DATA FOR THIS TASK
____
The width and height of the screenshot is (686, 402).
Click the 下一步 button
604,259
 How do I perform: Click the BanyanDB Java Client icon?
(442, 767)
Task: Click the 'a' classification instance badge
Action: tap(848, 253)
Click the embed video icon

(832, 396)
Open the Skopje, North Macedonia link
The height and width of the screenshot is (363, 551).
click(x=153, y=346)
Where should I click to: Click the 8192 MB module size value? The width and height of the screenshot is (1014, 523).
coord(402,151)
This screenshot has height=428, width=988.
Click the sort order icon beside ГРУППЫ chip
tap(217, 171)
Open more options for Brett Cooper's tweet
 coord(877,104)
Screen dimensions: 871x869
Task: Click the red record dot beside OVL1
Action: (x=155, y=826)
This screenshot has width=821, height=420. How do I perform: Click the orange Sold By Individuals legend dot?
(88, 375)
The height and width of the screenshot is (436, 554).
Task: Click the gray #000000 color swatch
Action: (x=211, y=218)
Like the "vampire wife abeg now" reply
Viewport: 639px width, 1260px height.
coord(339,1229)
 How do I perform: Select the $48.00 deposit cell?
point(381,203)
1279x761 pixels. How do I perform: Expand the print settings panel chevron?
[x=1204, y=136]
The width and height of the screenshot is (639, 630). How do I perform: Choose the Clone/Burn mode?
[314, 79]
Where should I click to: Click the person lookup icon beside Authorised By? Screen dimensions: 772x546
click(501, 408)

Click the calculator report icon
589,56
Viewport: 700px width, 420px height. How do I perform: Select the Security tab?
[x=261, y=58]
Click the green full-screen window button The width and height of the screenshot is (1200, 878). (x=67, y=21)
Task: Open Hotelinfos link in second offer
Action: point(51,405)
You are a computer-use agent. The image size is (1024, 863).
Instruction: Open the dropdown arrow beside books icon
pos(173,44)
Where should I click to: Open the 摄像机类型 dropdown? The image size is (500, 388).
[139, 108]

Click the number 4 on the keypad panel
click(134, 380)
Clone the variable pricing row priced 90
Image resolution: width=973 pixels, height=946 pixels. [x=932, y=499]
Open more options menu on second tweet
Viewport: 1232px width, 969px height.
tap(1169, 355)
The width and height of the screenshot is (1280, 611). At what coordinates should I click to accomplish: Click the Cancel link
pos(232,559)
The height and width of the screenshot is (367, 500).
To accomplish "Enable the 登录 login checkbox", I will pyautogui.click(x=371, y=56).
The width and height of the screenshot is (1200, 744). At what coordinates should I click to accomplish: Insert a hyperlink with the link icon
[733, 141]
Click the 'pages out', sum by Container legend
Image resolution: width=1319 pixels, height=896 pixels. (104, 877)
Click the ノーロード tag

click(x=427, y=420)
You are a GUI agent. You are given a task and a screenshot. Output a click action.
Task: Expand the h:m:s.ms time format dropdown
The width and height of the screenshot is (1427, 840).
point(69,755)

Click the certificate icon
____
DIRECTIONS FOR THIS TASK
Each line from the one that contains "Click the 'pages" through the end of the records must be repeated exactly. No other line belongs in the answer.

YOUR RESPONSE
Click the 'pages out', sum by Container legend
Image resolution: width=1319 pixels, height=896 pixels. (104, 877)
Click the ノーロード tag

click(x=427, y=420)
You are a GUI agent. You are given a task and a screenshot. Output a click action.
Task: Expand the h:m:s.ms time format dropdown
The width and height of the screenshot is (1427, 840).
point(69,755)

Click the certificate icon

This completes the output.